--- START ---

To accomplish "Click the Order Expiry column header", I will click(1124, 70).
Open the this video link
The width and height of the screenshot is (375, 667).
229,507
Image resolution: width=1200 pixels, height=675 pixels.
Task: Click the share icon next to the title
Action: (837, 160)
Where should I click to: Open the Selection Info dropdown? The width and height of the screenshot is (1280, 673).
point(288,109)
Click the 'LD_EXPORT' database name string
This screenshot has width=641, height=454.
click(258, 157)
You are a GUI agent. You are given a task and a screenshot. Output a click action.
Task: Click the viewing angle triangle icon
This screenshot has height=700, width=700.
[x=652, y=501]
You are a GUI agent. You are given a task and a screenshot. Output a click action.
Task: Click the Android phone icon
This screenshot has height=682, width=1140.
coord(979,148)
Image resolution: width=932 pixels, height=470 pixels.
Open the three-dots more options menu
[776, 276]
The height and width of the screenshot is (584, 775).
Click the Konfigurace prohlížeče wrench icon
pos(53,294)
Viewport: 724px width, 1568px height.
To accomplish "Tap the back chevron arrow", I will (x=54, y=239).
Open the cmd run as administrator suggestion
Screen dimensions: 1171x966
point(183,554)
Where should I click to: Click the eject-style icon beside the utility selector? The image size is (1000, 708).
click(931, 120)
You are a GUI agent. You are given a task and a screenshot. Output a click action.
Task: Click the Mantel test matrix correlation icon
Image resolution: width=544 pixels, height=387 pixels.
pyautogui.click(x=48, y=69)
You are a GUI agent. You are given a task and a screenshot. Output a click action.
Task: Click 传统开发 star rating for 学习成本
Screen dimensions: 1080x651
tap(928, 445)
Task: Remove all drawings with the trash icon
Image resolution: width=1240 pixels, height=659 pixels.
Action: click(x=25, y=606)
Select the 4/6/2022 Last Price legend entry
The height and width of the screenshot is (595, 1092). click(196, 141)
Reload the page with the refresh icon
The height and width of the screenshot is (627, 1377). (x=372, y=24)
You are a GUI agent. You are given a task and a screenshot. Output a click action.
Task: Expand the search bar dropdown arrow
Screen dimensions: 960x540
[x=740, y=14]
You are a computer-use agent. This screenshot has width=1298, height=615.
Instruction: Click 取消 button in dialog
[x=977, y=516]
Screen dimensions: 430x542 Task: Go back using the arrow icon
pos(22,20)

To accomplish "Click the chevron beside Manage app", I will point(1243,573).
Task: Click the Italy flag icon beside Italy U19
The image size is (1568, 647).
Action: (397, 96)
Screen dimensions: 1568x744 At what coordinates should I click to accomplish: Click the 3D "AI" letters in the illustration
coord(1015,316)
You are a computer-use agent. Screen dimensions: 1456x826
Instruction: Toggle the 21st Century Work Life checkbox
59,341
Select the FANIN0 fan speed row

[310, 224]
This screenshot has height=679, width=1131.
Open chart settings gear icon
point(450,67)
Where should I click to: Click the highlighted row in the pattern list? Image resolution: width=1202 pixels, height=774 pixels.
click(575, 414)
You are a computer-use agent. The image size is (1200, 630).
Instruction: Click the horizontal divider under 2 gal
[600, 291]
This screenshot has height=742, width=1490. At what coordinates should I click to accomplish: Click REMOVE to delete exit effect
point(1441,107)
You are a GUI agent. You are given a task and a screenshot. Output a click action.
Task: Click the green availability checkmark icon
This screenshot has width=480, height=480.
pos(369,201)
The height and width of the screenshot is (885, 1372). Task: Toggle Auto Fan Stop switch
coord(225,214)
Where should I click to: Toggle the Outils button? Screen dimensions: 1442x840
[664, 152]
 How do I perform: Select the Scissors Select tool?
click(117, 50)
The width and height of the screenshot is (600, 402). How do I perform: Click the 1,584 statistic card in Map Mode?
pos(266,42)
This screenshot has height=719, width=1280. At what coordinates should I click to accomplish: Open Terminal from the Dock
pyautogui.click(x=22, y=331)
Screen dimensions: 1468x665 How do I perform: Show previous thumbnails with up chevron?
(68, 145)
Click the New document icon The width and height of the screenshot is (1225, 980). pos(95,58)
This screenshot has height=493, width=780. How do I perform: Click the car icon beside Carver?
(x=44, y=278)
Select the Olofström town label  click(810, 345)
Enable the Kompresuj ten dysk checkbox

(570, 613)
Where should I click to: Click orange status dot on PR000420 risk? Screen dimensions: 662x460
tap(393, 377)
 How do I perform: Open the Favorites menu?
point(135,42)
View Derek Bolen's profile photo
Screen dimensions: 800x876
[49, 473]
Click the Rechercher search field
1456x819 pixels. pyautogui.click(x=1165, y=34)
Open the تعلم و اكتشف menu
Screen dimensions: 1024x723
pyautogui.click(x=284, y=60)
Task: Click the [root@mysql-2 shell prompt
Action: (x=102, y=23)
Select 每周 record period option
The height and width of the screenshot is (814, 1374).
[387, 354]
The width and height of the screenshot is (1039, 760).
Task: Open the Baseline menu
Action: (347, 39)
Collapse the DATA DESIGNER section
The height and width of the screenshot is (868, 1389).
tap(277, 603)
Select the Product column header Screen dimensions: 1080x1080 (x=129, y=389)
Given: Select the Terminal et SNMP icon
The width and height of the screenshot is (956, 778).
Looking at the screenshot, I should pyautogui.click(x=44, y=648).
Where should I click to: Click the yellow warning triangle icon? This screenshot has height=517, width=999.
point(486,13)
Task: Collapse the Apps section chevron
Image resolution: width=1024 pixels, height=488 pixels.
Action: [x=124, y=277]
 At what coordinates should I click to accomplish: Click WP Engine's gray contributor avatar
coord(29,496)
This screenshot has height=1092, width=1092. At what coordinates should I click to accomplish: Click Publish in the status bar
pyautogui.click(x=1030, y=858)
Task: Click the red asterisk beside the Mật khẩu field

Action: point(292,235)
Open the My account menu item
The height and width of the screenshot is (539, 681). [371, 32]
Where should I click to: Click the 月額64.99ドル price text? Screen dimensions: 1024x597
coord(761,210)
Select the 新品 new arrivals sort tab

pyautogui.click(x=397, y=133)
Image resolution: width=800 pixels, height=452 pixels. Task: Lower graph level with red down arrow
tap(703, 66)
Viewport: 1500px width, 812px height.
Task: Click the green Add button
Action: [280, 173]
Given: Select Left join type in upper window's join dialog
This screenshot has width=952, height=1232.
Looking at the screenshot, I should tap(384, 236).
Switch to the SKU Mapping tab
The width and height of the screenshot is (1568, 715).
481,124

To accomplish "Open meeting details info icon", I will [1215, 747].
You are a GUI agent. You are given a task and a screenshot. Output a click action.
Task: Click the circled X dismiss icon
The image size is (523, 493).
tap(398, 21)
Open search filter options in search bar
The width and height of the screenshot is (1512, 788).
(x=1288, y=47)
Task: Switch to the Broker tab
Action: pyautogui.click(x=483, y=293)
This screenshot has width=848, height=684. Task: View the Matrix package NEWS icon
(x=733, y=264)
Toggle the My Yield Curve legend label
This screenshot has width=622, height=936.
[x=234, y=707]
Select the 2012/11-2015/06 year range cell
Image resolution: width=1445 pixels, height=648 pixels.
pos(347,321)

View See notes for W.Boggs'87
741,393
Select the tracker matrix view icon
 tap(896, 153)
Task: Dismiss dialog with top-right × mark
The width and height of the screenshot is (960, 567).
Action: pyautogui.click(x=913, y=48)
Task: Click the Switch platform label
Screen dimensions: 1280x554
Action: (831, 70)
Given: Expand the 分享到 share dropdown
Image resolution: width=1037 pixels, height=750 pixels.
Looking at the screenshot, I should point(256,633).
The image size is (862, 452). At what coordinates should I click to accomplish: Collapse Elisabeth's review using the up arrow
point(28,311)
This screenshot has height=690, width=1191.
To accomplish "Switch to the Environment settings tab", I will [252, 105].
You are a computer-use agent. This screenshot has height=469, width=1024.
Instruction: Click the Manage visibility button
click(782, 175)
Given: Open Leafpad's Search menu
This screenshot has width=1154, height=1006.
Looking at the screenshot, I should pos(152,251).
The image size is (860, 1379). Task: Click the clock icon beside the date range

--- END ---

Your assignment
Find the lines in the records that contain the word "label", then copy every one of them.

Response for this exercise
Select the Olofström town label  click(810, 345)
Toggle the My Yield Curve legend label
Task: Click the Switch platform label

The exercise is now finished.